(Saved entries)
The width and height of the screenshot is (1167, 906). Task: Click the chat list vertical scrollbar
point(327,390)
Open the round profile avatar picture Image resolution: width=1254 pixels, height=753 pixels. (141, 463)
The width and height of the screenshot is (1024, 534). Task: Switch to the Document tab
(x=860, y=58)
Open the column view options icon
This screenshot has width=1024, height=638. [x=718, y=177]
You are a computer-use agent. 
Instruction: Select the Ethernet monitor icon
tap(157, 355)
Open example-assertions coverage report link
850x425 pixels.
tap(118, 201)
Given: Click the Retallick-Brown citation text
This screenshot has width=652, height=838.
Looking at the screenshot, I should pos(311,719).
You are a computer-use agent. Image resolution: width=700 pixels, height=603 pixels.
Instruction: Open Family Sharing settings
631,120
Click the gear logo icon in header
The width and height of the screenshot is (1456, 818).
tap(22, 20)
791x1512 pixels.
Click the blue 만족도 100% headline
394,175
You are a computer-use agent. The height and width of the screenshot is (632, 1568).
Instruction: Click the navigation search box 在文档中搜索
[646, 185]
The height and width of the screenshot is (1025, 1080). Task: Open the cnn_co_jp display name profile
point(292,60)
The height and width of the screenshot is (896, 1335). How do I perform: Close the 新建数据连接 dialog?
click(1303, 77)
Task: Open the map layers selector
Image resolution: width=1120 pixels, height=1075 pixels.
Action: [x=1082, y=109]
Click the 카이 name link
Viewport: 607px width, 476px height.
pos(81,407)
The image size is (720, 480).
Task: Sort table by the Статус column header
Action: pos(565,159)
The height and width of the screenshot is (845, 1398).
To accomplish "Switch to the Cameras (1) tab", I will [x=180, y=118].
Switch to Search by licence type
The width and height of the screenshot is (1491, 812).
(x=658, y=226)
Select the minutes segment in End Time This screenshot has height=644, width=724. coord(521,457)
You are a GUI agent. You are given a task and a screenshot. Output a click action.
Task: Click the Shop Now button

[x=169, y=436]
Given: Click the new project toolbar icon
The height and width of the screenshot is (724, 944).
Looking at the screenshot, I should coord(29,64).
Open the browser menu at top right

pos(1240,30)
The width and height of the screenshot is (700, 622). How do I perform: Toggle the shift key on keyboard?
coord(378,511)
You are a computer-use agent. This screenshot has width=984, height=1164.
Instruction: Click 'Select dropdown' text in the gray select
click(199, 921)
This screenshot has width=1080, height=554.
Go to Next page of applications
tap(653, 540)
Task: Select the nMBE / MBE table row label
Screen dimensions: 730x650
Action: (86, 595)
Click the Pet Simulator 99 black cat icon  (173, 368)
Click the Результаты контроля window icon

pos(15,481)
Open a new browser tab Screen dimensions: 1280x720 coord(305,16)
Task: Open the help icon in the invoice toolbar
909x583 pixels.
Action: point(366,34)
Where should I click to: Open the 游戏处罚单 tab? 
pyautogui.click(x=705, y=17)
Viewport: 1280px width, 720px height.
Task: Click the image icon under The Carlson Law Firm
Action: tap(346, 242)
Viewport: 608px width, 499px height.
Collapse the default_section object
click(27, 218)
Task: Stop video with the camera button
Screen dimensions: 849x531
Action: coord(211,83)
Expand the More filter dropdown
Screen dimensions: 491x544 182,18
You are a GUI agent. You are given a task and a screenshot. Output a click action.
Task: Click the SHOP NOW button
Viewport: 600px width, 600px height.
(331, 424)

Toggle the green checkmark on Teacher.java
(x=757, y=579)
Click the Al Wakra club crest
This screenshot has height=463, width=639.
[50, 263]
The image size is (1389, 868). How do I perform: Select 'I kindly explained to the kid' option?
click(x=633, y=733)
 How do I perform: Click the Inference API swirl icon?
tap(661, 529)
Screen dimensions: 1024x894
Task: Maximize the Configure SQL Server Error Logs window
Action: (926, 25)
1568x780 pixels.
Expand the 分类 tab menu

What the task asks: Exactly the lines from the one containing "Viewport: 600px width, 600px height." to the final line of the entries must be restated, and no others.

Result of this exercise:
Viewport: 600px width, 600px height.
(331, 424)

Toggle the green checkmark on Teacher.java
(x=757, y=579)
Click the Al Wakra club crest
This screenshot has height=463, width=639.
[50, 263]
The image size is (1389, 868). How do I perform: Select 'I kindly explained to the kid' option?
click(x=633, y=733)
 How do I perform: Click the Inference API swirl icon?
tap(661, 529)
Screen dimensions: 1024x894
Task: Maximize the Configure SQL Server Error Logs window
Action: (926, 25)
1568x780 pixels.
Expand the 分类 tab menu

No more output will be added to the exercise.